"""

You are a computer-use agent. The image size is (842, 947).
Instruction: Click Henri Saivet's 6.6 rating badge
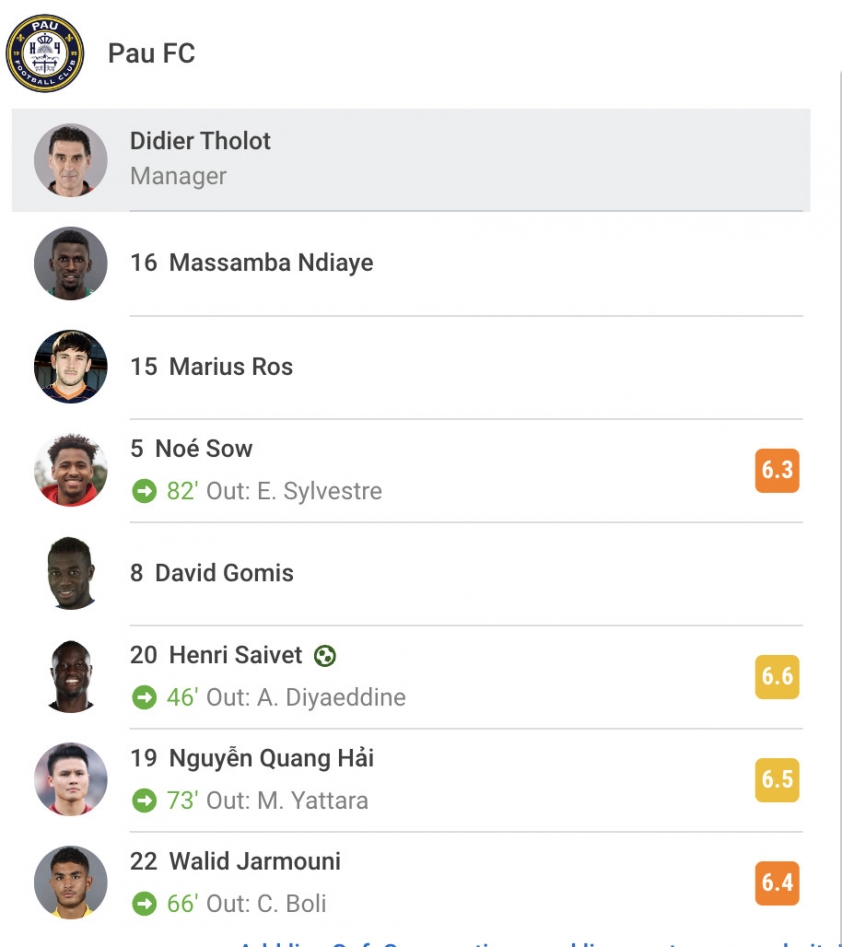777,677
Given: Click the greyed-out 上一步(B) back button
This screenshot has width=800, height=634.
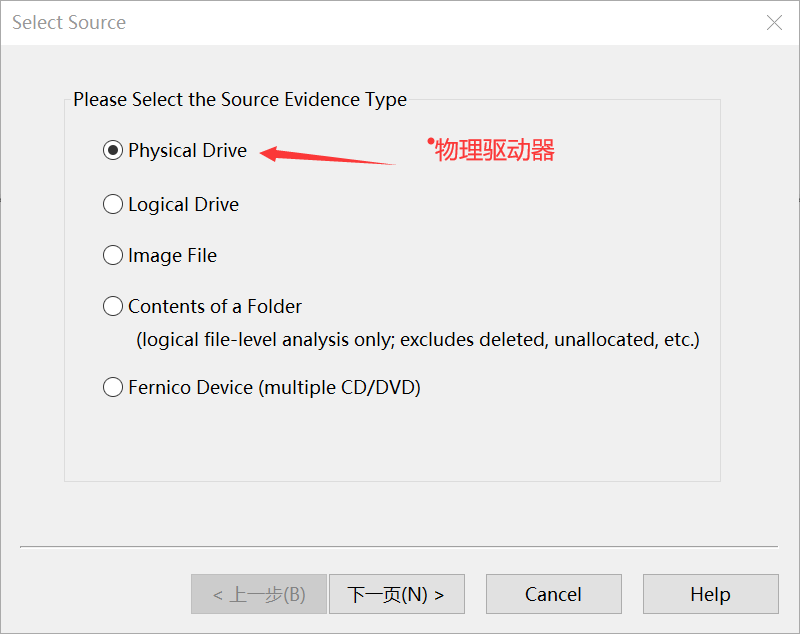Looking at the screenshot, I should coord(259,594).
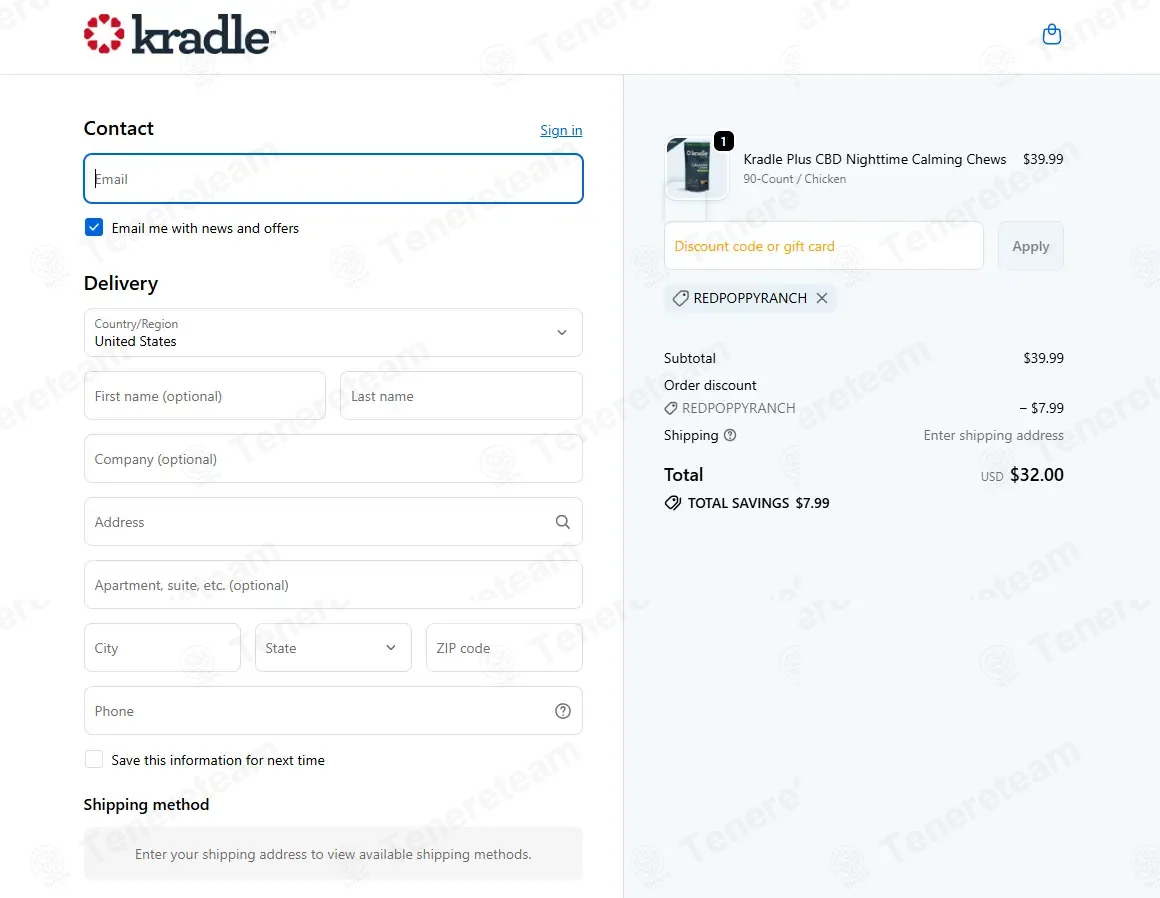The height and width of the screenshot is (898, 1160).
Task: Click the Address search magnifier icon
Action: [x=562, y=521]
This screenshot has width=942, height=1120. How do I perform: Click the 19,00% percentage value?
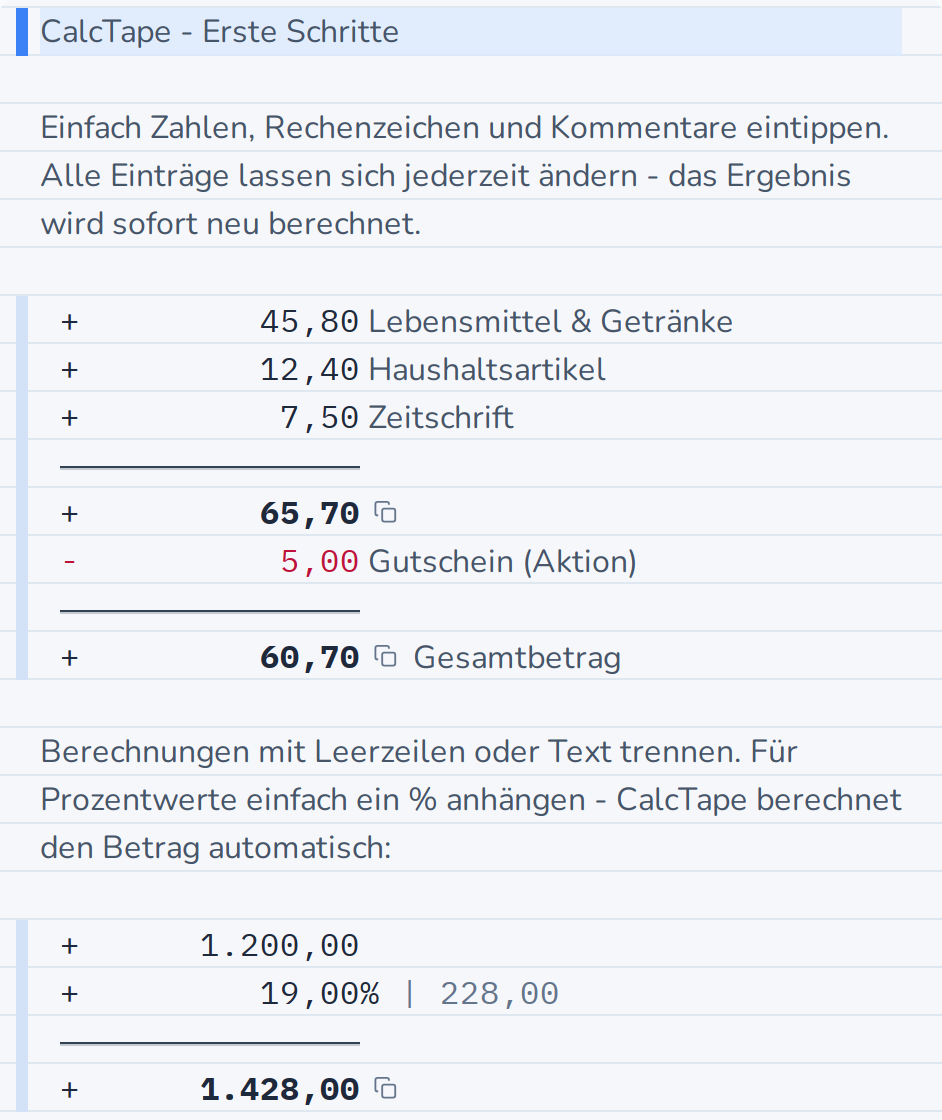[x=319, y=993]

"""
"""

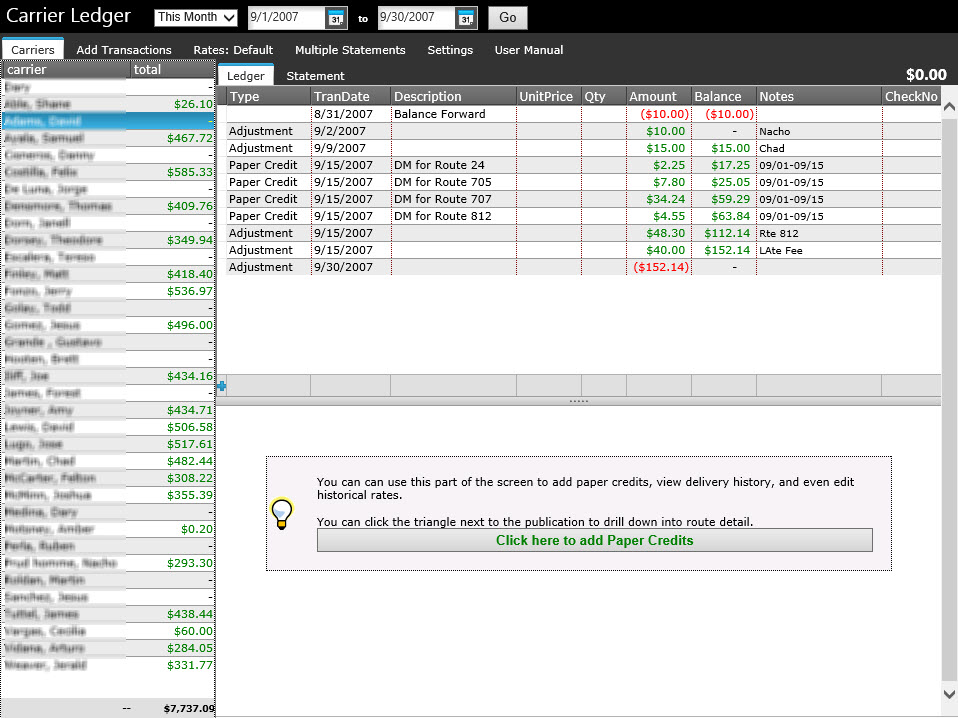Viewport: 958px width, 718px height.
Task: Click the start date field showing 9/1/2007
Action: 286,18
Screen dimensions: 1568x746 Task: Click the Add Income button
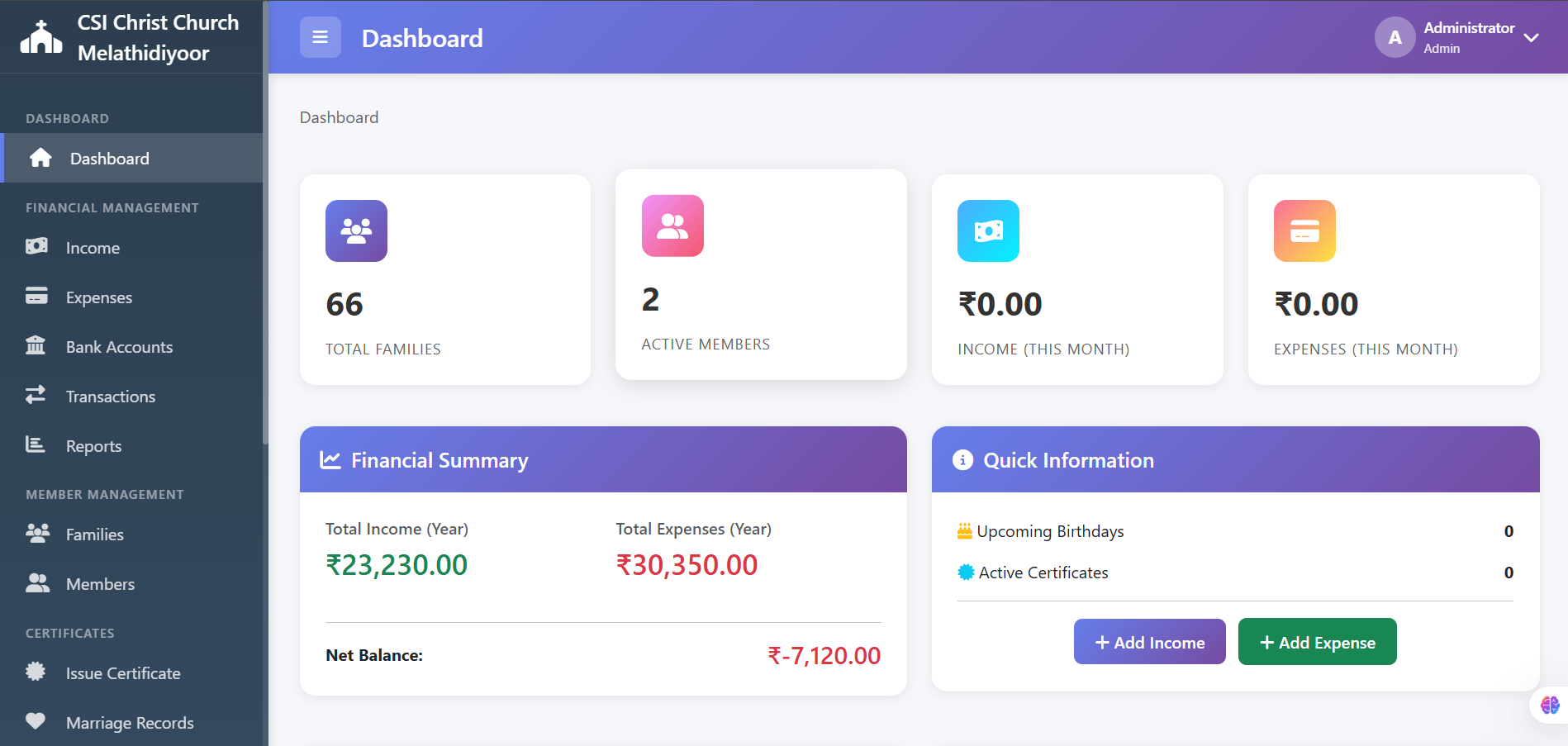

"""

▸ HOW TO COMPLETE THIS TASK: Gather up every line from the listing above in which the word "button" occurs.

▸ WRITTEN SOLUTION:
Given: Click the greyed-out 上一步(B) back button
Screen dimensions: 1568x746 Task: Click the Add Income button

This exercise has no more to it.